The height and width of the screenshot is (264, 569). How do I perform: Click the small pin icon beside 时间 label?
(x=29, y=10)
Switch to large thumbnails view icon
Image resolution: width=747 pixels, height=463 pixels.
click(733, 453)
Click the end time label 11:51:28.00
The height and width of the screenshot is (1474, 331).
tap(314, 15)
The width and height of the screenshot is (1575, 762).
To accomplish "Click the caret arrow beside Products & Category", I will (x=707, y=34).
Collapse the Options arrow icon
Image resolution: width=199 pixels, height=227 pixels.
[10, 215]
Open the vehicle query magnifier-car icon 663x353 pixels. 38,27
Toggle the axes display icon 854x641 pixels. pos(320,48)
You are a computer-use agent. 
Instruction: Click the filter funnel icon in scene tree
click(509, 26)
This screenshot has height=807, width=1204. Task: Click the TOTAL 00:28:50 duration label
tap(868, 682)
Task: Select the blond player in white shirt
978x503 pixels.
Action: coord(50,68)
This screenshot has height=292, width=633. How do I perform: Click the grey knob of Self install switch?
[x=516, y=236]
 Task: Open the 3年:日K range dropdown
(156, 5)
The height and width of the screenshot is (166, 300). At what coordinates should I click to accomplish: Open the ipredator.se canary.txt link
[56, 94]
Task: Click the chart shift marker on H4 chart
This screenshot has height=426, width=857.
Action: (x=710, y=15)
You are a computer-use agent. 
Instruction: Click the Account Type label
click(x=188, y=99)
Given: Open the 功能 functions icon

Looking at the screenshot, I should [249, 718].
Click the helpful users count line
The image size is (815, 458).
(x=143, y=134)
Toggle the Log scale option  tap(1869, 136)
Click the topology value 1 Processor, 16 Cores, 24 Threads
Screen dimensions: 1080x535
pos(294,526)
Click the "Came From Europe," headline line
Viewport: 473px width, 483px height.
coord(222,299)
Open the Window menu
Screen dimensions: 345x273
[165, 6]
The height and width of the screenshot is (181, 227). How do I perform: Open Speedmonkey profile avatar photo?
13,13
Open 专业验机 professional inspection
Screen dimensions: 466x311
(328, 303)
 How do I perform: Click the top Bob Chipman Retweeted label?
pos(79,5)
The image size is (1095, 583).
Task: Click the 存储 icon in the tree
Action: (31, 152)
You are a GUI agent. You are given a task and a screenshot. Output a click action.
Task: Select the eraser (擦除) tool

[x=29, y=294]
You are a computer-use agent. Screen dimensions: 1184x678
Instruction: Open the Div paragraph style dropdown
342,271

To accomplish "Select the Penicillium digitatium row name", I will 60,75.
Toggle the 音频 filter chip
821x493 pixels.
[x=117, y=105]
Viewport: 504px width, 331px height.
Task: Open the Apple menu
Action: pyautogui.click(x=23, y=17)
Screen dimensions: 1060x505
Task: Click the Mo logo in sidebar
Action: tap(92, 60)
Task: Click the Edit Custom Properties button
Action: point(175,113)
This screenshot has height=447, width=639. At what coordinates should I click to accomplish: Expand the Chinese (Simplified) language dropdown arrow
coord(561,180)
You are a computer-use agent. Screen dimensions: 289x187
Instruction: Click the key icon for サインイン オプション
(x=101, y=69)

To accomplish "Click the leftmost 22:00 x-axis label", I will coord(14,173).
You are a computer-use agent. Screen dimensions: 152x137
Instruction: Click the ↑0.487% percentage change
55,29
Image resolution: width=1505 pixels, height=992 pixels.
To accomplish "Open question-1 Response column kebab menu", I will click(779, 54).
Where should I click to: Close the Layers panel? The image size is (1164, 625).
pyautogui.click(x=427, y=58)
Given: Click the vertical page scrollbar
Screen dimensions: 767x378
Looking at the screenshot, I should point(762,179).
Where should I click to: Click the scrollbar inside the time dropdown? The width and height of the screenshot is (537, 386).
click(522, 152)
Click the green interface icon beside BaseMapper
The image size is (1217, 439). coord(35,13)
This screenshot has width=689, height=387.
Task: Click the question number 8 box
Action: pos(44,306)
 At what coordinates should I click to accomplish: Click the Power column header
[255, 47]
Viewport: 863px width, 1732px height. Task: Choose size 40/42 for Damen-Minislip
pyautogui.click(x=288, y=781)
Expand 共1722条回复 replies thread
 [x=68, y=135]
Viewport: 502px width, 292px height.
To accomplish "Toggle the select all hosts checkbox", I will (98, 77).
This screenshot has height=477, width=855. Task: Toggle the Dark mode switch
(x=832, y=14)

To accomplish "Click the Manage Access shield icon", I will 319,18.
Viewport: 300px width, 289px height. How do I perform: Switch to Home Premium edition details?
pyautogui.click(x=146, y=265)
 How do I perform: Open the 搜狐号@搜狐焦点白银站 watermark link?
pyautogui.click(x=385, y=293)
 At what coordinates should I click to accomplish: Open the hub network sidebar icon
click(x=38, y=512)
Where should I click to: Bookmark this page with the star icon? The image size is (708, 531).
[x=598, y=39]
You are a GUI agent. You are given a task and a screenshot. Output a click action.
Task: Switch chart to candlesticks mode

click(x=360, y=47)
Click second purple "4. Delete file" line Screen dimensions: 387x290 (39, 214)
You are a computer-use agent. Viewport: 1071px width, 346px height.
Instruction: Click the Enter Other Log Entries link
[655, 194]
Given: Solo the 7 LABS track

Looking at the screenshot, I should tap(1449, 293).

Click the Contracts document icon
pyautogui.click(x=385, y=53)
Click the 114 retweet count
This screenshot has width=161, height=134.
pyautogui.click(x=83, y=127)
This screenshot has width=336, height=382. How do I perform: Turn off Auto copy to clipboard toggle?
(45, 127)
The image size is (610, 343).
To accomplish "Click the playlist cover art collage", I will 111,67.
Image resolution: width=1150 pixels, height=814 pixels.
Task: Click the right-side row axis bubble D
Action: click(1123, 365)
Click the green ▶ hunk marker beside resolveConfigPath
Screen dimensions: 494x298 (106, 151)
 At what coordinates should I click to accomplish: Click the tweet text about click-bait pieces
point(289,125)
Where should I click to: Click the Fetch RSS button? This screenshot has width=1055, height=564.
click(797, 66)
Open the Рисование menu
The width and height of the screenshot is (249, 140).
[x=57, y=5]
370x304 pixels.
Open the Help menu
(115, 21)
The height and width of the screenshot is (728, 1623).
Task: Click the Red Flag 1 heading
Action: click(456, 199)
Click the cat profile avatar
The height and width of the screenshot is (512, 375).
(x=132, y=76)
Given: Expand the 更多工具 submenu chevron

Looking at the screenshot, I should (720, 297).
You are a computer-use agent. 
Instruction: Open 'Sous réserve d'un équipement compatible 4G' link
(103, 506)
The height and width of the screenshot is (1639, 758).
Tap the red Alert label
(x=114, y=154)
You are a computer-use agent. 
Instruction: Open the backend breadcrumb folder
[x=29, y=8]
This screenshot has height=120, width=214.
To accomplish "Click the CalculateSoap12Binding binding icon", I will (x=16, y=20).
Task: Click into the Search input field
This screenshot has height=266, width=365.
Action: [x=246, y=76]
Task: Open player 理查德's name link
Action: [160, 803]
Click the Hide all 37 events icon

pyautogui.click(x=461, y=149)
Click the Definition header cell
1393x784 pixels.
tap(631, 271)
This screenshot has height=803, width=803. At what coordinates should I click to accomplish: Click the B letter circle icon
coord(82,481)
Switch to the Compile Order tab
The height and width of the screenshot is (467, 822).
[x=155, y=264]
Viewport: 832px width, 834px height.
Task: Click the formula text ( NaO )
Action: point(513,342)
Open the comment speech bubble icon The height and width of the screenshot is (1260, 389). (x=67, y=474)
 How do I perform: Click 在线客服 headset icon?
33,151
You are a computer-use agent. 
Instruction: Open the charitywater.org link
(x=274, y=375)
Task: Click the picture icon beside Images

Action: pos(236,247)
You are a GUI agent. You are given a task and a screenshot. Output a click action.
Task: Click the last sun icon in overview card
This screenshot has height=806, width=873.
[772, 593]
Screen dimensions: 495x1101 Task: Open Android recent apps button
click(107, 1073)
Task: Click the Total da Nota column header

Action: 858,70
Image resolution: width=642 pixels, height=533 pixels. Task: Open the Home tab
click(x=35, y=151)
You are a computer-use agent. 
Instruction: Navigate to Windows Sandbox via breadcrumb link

_ _ _ _ _ _ _

[Problem description]
The required output is every line above from the one with "Screen dimensions: 1080x535" down to the one with "You are a computer-use agent. Screen dimensions: 152x137", restated word for word, ends included.

[Solved exercise]
Screen dimensions: 1080x535
pos(294,526)
Click the "Came From Europe," headline line
Viewport: 473px width, 483px height.
coord(222,299)
Open the Window menu
Screen dimensions: 345x273
[165, 6]
The height and width of the screenshot is (181, 227). How do I perform: Open Speedmonkey profile avatar photo?
13,13
Open 专业验机 professional inspection
Screen dimensions: 466x311
(328, 303)
 How do I perform: Click the top Bob Chipman Retweeted label?
pos(79,5)
The image size is (1095, 583).
Task: Click the 存储 icon in the tree
Action: (31, 152)
You are a GUI agent. You are given a task and a screenshot. Output a click action.
Task: Select the eraser (擦除) tool

[x=29, y=294]
You are a computer-use agent. Screen dimensions: 1184x678
Instruction: Open the Div paragraph style dropdown
342,271

To accomplish "Select the Penicillium digitatium row name", I will 60,75.
Toggle the 音频 filter chip
821x493 pixels.
[x=117, y=105]
Viewport: 504px width, 331px height.
Task: Open the Apple menu
Action: pyautogui.click(x=23, y=17)
Screen dimensions: 1060x505
Task: Click the Mo logo in sidebar
Action: tap(92, 60)
Task: Click the Edit Custom Properties button
Action: point(175,113)
This screenshot has height=447, width=639. At what coordinates should I click to accomplish: Expand the Chinese (Simplified) language dropdown arrow
coord(561,180)
You are a computer-use agent. Screen dimensions: 289x187
Instruction: Click the key icon for サインイン オプション
(x=101, y=69)

To accomplish "Click the leftmost 22:00 x-axis label", I will coord(14,173).
You are a computer-use agent. Screen dimensions: 152x137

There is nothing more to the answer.